薬剤師になって20年以上。
振り返ると、私の働き方は決して一直線ではありませんでした。
病院薬剤師として働いた時期。
派遣薬剤師として様々な薬局を経験した時期。
結婚・出産を経て、子育てを優先した時期。
そして、子どもたちが成長し、もう一度派遣薬剤師として働き始めた時期。
人生のステージが変わるたびに、私の働き方も少しずつ変わってきました。
今回は、子育てを経て「もう一度派遣薬剤師として頑張ってみよう」と思った頃のお話です。
あの時、私の再スタートを支えてくれた派遣会社との出会いは、今でも忘れられません。
一度、派遣薬剤師から離れた日々
20代半ばの私は、派遣薬剤師として働いていました。
当時も単発派遣という働き方はありましたが、現在のように薬剤師専門の派遣会社が数多くある時代ではありません。
薬剤師以外の職種も扱う総合人材派遣会社へ登録し、色々な薬局で経験を積んでいました。

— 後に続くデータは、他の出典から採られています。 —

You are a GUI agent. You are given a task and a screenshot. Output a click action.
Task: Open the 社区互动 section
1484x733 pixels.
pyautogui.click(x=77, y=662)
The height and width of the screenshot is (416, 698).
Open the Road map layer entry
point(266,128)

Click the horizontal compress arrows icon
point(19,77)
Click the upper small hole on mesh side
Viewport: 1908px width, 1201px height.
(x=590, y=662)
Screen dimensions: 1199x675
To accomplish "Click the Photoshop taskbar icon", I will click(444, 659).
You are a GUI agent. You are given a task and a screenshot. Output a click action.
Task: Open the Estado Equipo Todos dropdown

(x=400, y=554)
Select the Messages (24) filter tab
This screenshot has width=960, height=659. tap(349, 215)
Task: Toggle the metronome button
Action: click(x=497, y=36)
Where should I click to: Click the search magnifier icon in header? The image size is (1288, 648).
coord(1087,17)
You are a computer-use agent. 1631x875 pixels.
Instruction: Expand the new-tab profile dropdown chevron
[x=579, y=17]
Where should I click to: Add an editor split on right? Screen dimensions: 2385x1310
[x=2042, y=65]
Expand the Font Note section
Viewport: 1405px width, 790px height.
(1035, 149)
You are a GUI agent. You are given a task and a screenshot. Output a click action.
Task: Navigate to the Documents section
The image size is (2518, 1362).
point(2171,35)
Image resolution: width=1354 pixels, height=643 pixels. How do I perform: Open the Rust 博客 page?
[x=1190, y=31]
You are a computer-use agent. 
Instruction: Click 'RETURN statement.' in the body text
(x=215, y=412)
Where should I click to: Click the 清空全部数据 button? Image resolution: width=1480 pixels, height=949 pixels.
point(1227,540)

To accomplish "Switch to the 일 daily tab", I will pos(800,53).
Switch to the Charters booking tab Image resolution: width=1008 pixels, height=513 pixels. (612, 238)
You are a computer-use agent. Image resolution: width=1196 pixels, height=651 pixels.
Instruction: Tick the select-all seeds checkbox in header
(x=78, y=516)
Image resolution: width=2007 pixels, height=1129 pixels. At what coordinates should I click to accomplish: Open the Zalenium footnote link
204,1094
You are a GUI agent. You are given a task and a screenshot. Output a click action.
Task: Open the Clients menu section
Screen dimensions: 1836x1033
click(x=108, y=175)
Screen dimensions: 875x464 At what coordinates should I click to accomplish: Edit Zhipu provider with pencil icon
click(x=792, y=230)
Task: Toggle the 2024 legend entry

固定の薬局で働いていた時期もあり、人間関係にも恵まれ、とても働きやすい環境でした。
一方で、今振り返ると驚くこともあります。
週30時間ほど働いていたにもかかわらず、社会保険や福利厚生について深く考えたことはありませんでした。特に派遣会社からも社会保険加入について何も言われず、私自身も気にも留めませんでした。
「派遣とはこういう働き方なのだろう。」
若かった私は、そのように受け止めていました。
その後、結婚・複数回の出産を迎えます。
子どもたちが生まれてからは、家庭を第一に考え、しばらくは近場でパート薬剤師として働くことを選びました。
あの頃の私には、その働き方が一番合っていたのだと思います。
「もう一度、派遣薬剤師として働いてみたい」
子どもたちが少しずつ成長し、自分の時間にも少し余裕が生まれてきました。
そんなある日、ふと思ったのです。
また派遣薬剤師として働いてみたい。
いろいろな薬局で経験を積みたい。
新しい環境に飛び込みたい。
薬剤師として、もう一度挑戦したい。
でも、20代の頃とは違います。
子育てをしながら働く以上、勤務時間にも制限があります。
無理はできません。
だからこそ、「自分に合った働き方」を一緒に考えてくれる存在が必要でした。
その会社の名前は、ファーマプレミアム
私が相談したのが、ファーマプレミアムでした。当時、インターネットで検索してヒットして最初に登録したのがファーマプレミアムだったのです。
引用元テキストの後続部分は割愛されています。